Hear Ye! Hear Ye! Hear Ye!  A royal proclamation!  The King has announced what car you will be able to drive in 2032!

Too much?

A bit perhaps, but it makes the point.

Do you recall Congress passing the law that required 56% of cars produced in 2032 to be electric vehicles?  Did you email your congressperson and voice your support or opposition to this bill?  Was there a public discussion on C-SPAN or a town hall to hear American voices?

Nope.  Just a decree from the EPA.

This story is a little outside of our usual lane, but one that has me riled up.

On March 20th President Biden announced the new EPA regulations on clean energy cars.  The massive, unwieldy, often incorrect federal bureaucracy created this regulation out of whole cloth.  Perhaps it is a good thing for the environment, perhaps not.  Perhaps it is made with the best of intentions.  Maybe some government employees have found a way to make a few bucks on the changes (anyone check Paul Pelosi’s investments recently?).

But that is not the point.  Recall the civics lessons that you may have learned in elementary school (do they still teach this stuff?).  The legislative branch makes the laws, the executive branch enforces the laws.  That sounds familiar but we seem to have lost our way a bit. 

This environmentally friendly dictate defies the spirit, if not the rule, of our Constitution.  Government bureaucracies have their place, ensuring that corporations don’t damage our land, air, or water.  Ensuring that species are not hunted to extinction.  But this seems like a bridge too far.

It is important to keep the checks and balances delineated in the Constitution in place.  As politics has become more cutthroat, legislators have been increasingly abdicating power to the president and his executive branch.  No one is voting for director of the Environmental Protection Agency.  This is not the government our founders intended. 

And in the end, it may all be for naught.  Several cases currently at SCOTUS, including a reconsideration of a foundational 1984 case known as Chevron v.

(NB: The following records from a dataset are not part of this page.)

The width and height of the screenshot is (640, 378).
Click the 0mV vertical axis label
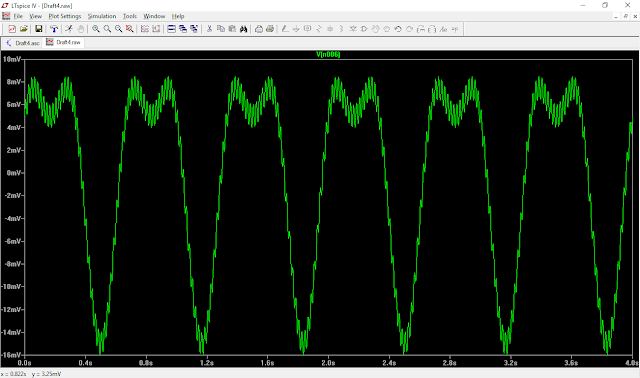coord(13,173)
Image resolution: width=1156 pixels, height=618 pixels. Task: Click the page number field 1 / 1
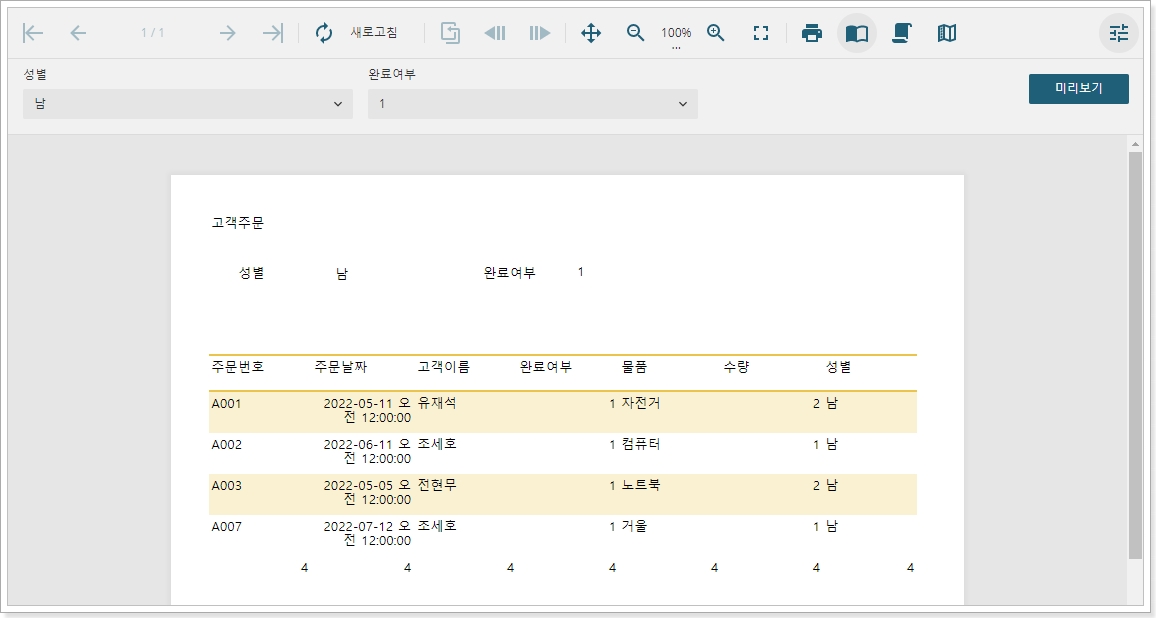click(x=152, y=33)
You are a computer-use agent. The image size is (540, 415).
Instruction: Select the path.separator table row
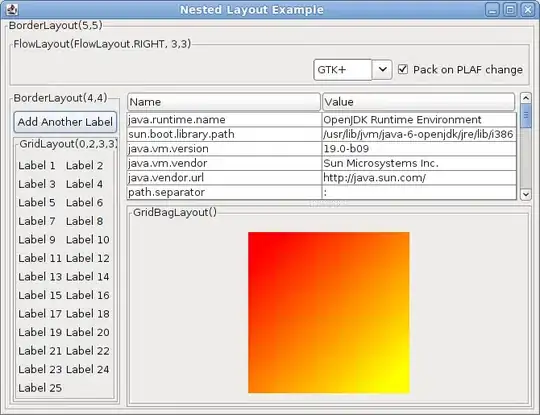point(322,192)
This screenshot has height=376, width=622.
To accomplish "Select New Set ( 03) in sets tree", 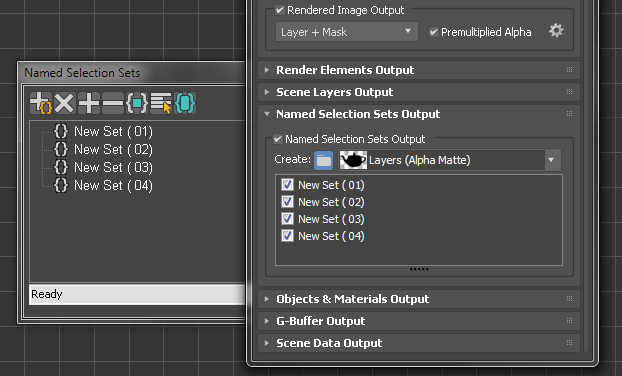I will pos(113,167).
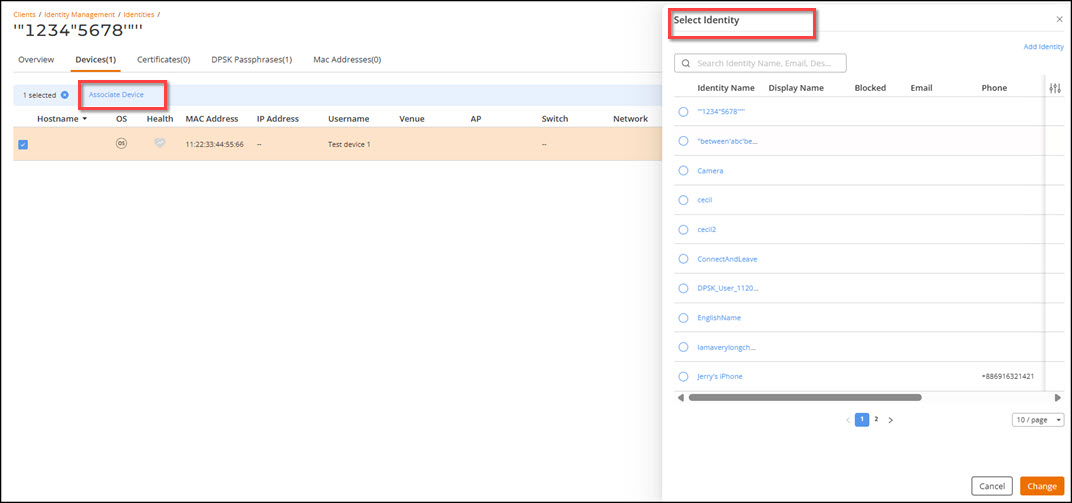
Task: Click the previous page arrow in pagination
Action: [848, 420]
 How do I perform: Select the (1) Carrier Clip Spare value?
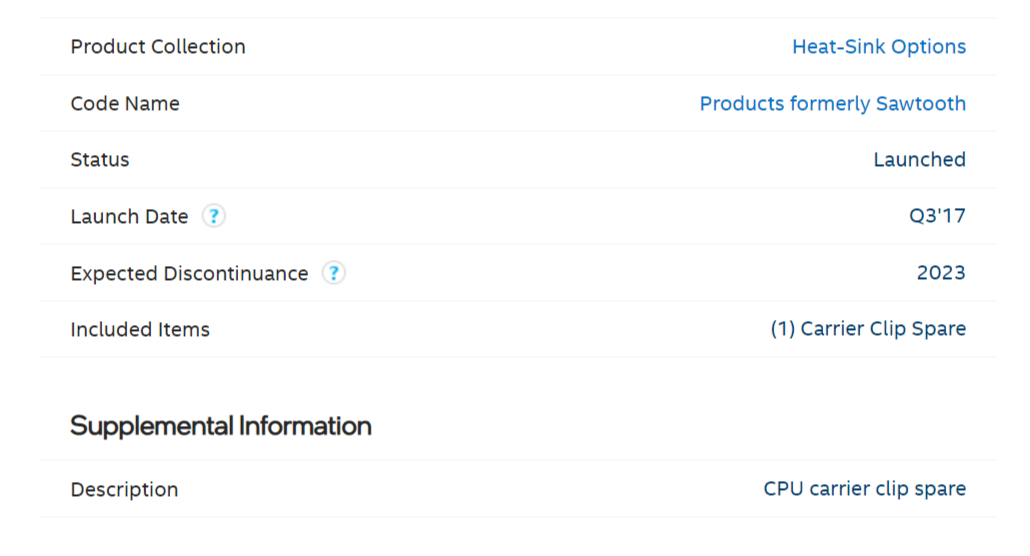[x=867, y=329]
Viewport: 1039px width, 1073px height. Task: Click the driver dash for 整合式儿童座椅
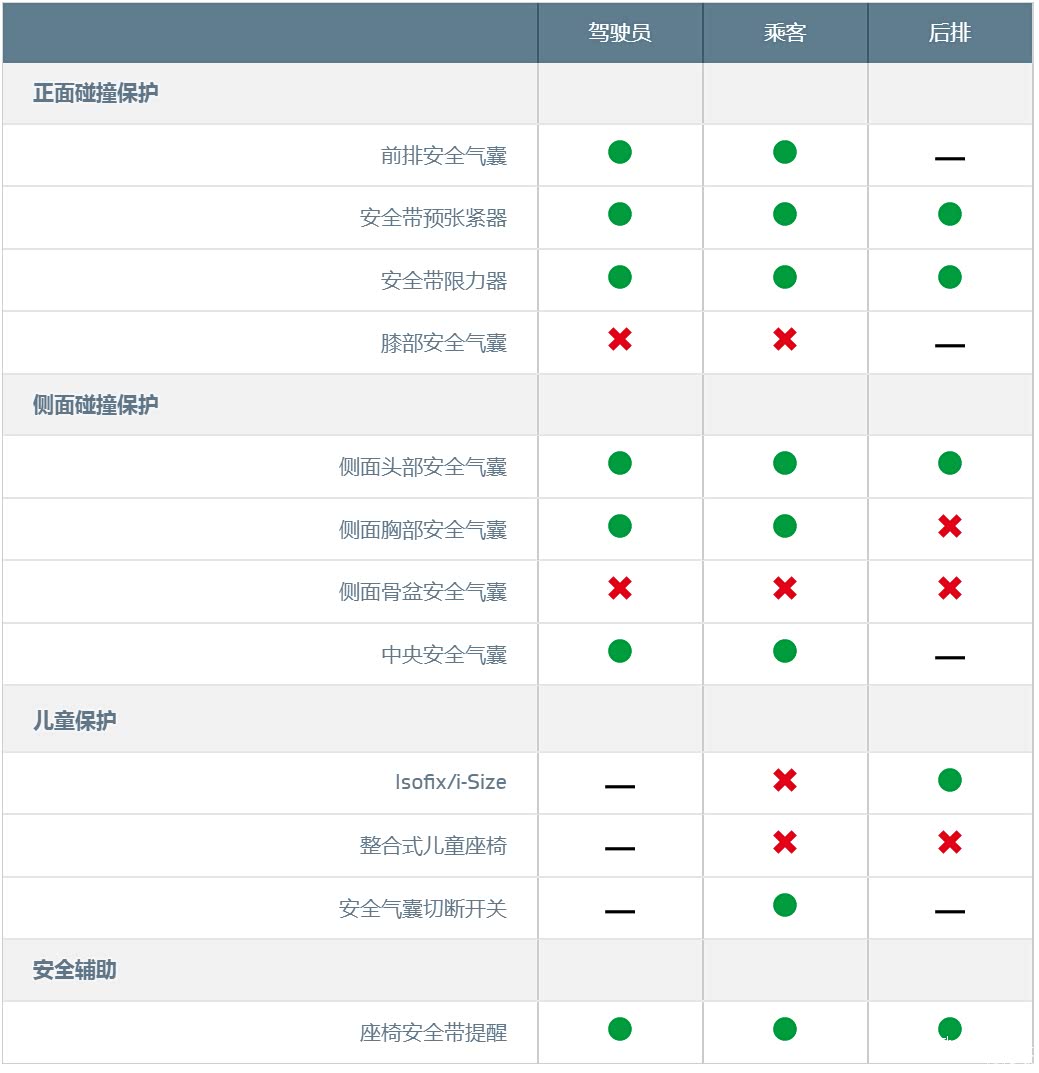coord(620,848)
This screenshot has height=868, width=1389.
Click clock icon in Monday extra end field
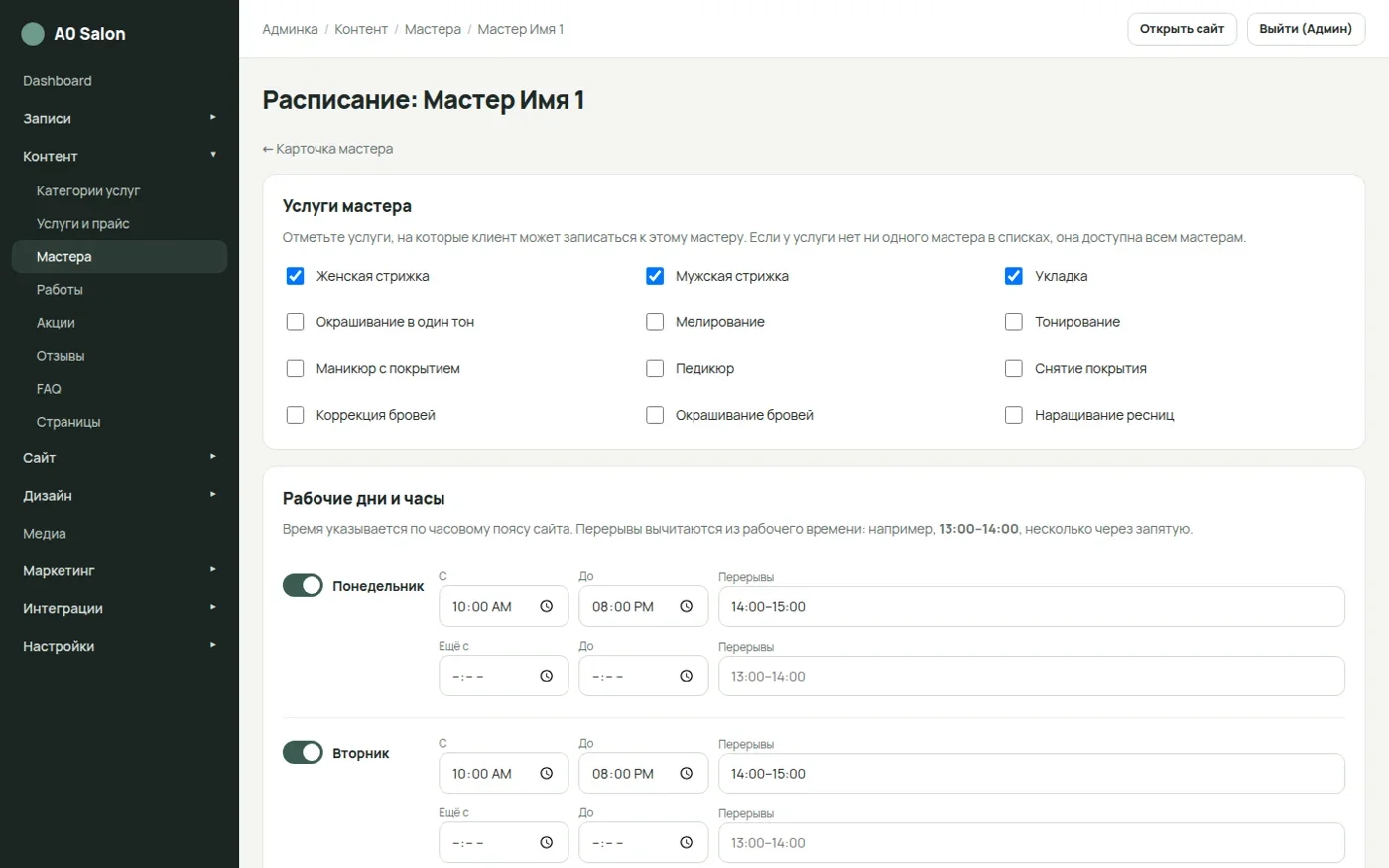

Natural Resources Defense Council, may end the president’s ability to even issue such a proclamation.  Such an outcome would return the power to issue such rulings to the Congress, where it belongs (and where the founders intended).

Biden’s latest overreach demonstrates why SCOTUS has taken these cases up – and why they are likely to end our current era of expanding executive power. 

To which we say: Justice Roberts, start your engines. 

Thanks for reading The Ops Desk. Stay Safe!